§ **USANDO AS INFORMAÇÕES**
1: Transcreva literalmente, do texto sobre o Orçamento de 2021, a passagem que vai de "Decisões do Congresso" até "Orçamento de 2021.".
2: Indique se cada afirmação está de acordo com o texto sobre o Orçamento de 2021, respondendo sim ou não e citando as palavras do texto que decidem a questão: (a) O Congresso já aprovou o Orçamento de 2021. (b) Quando não há orçamento aprovado, o governo executa seus gastos ao ritmo de um duodécimo por mês. (c) A Lei de Diretrizes Orçamentárias já foi votada.
3: Dê continuidade ao texto sobre o Orçamento de 2021 a partir da última frase apresentada.

Decisões do Congresso não podem esperar as eleições – Opinião | Valor Econômico
O
momento singular da pandemia exige grandeza dos tomadores de decisão
Dentro
de 68 dias, o governo federal poderá se ver na situação de não poder gastar um centavo
sequer, por falta de autorização legal. O Congresso, mergulhado em disputas
internas e semiparalisado por causa das eleições municipais, não aprovou o
Orçamento de 2021.
Não
é uma situação inédita. Quando ocorre, o governo executa seus gastos ao ritmo
de um duodécimo por mês. Mas, no momento, esse plano B tampouco está
autorizado. Ainda não foi votada a Lei de Diretrizes Orçamentárias (LDO), que
contém essa válvula de escape.
Não
se sabe o que acontecerá se 2021 começar sem a LDO, admitiu na semana passada o
secretário do Tesouro, Bruno Funchal.

§ **DADOS FORNECIDOS**
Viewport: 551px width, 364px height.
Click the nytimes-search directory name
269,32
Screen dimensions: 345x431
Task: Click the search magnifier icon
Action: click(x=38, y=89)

==

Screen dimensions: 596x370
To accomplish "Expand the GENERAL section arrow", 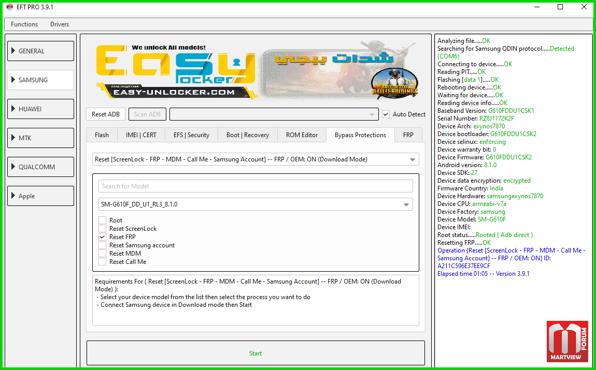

§ **CONJUNTO DE RESPOSTAS**
1:
Decisões do Congresso não podem esperar as eleições – Opinião | Valor Econômico
O
momento singular da pandemia exige grandeza dos tomadores de decisão
Dentro
de 68 dias, o governo federal poderá se ver na situação de não poder gastar um centavo
sequer, por falta de autorização legal. O Congresso, mergulhado em disputas
internas e semiparalisado por causa das eleições municipais, não aprovou o
Orçamento de 2021.

2:
(a) Não: "O Congresso, mergulhado em disputas internas e semiparalisado por causa das eleições municipais, não aprovou o Orçamento de 2021."
(b) Sim: "Quando ocorre, o governo executa seus gastos ao ritmo de um duodécimo por mês."
(c) Não: "Ainda não foi votada a Lei de Diretrizes Orçamentárias (LDO), que contém essa válvula de escape."

3:
Esse
nem é o problema econômico mais sério provocado pela falta de votação de
matérias difíceis, mas essenciais para ditar o rumo das contas públicas a
partir de 2021. A indecisão se traduz na deterioração do perfil da dívida
pública, que se aproximou dos 100% do Produto Interno Bruto (PIB) por causa da
pandemia.
Em
setembro, por causa dos ruídos em torno da política fiscal e do cenário
externo, os juros de mercado para outubro de 2030 saíram de perto de 7,5% ao
ano para cerca de 8%, aponta o relatório da dívida do Tesouro Nacional. A
percepção de risco do Brasil cresceu 16,75%.
Isso
significa que aumentou a desconfiança em relação à capacidade do país de honrar
seus compromissos.
No
curto prazo, um ponto de preocupação são os grandes vencimentos de papéis do
Tesouro Nacional concentrados no primeiro quadrimestre de 2021. No momento, o
foco é construir até o fim do ano uma reserva que permita pagar tudo.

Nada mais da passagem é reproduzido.